El doctor palmeó a Gauna.

– Tu paseíto puede resultar medio fiambre -le dijo, sonriendo-. La animación de otros años brilla por su ausencia.

– ¿Recuerdan el carnaval del 27? -Gauna preguntó-. Las avenidas parecían un corso.

– No son las ocho de la noche -observó Maidana- y uno ya se cae de sueño. No hay vida, no hay espíritu. Es inútil.

– Es inútil -confirmó el doctor-. En este país, todo va para atrás, hasta los carnavales. No hay más que decadencia -después de unos instantes agregó con lentitud-: La más negra decadencia.

– Vamos a tomar una copa en ese club de nombre brasilero, Los Mininos o algo por el estilo -propuso Gauna.

Maidana movió negativamente la cabeza.
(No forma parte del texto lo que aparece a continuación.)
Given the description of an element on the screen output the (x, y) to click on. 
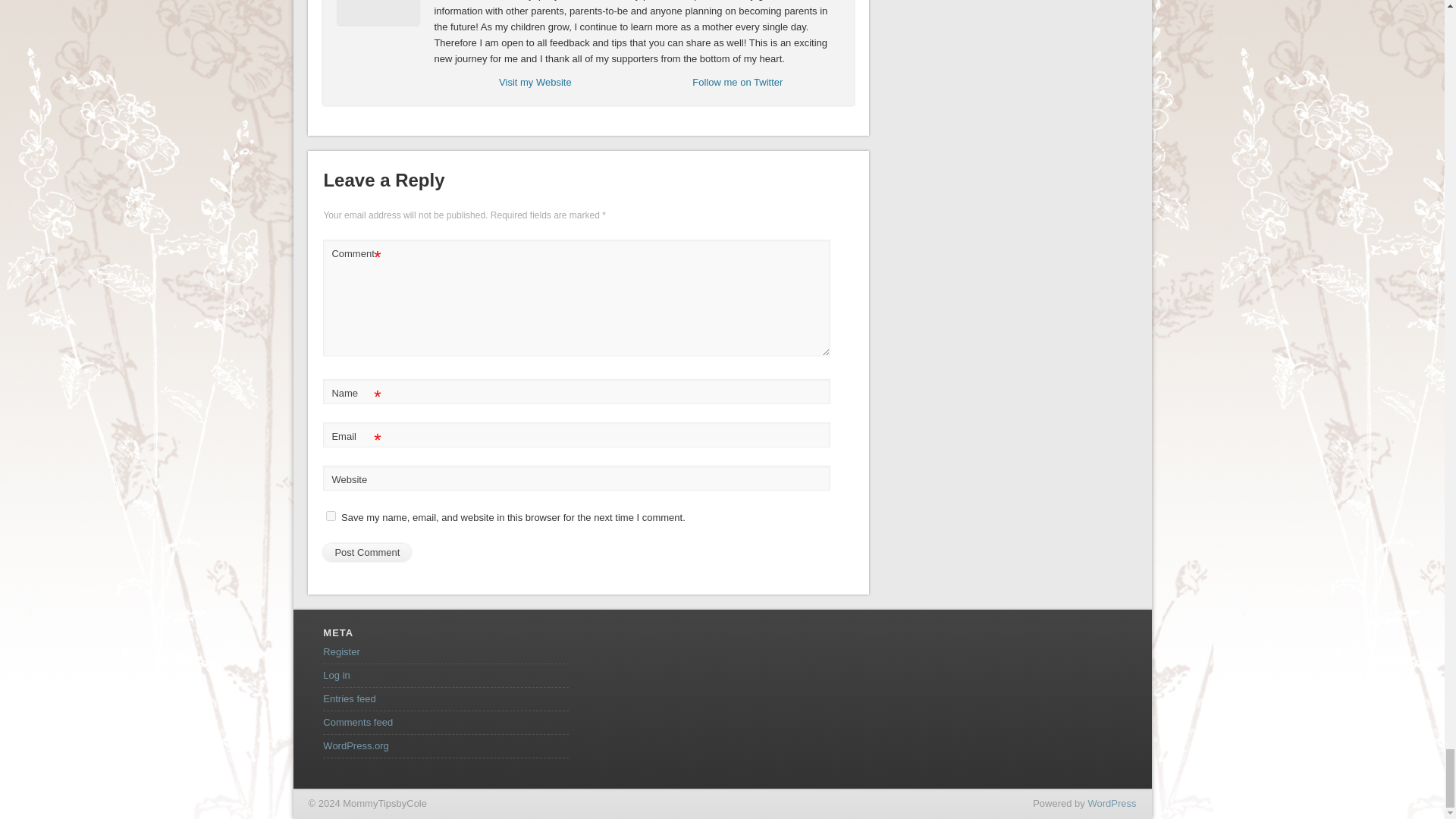
WordPress (1111, 803)
Post Comment (366, 552)
yes (331, 515)
Visit my Website (535, 81)
Follow me on Twitter (738, 81)
Post Comment (366, 552)
Given the description of an element on the screen output the (x, y) to click on. 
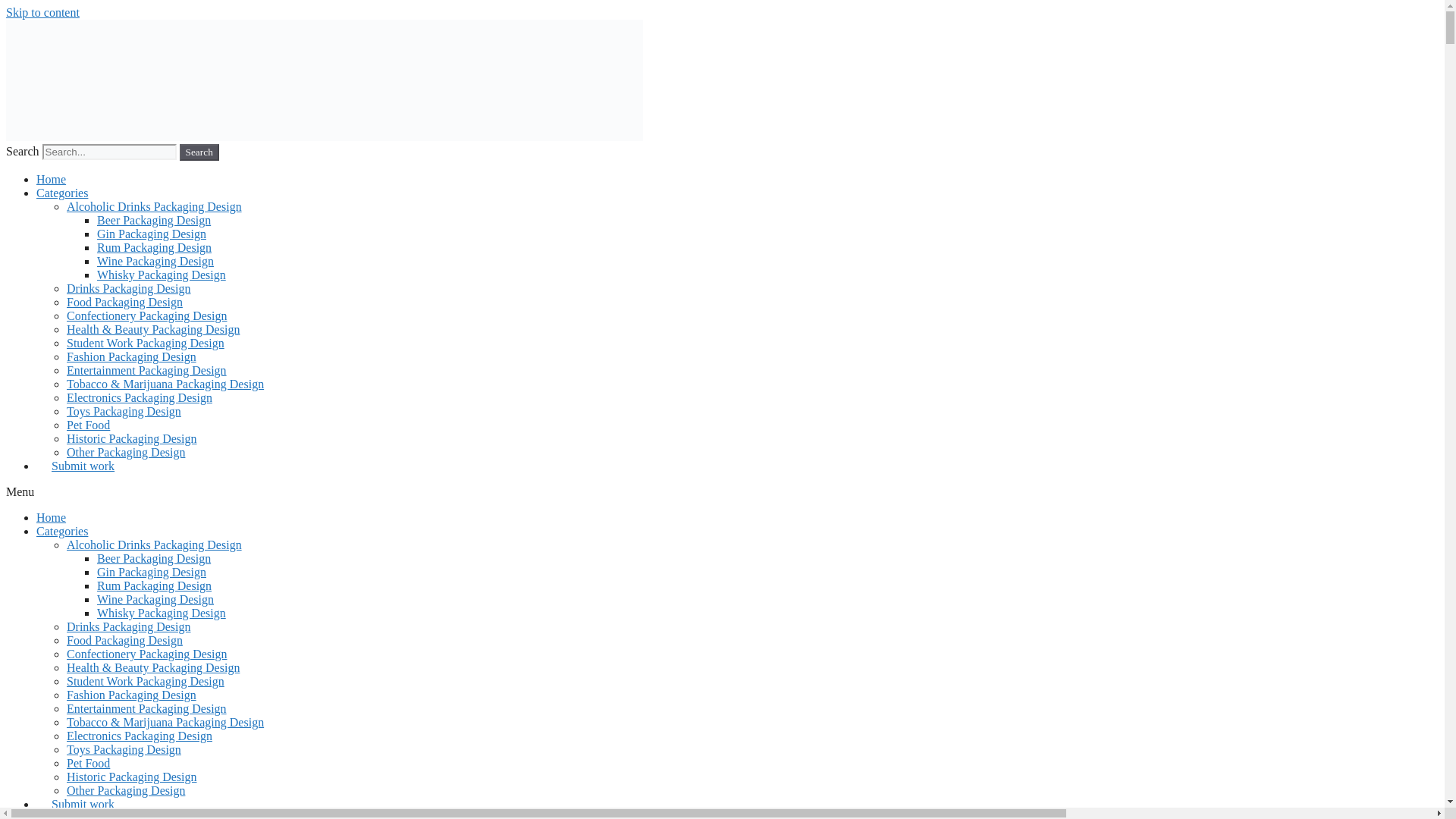
Historic Packaging Design (131, 438)
Pet Food (88, 424)
Fashion Packaging Design (131, 356)
Drinks Packaging Design (128, 626)
Alcoholic Drinks Packaging Design (153, 205)
Categories (61, 530)
Confectionery Packaging Design (146, 315)
Beer Packaging Design (154, 219)
Beer Packaging Design (154, 558)
Drinks Packaging Design (128, 287)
Luego condescendió a explicar:

– No podemos entrar, no somos socios.

– La otra vez entramos -insistió Gauna.

– La otra vez -aclaró Pegoraro-, el Gomina tenía amigos en la comisión.

Maidana asintió en silencio. Caminaron un rato, sin preocuparse, tal vez, del rumbo.

– Es demasiado temprano para cansarnos -protestó el doctor. Siguieron caminando. Después divisaron un coche.

– Ahí va una victoria -gritó Gauna.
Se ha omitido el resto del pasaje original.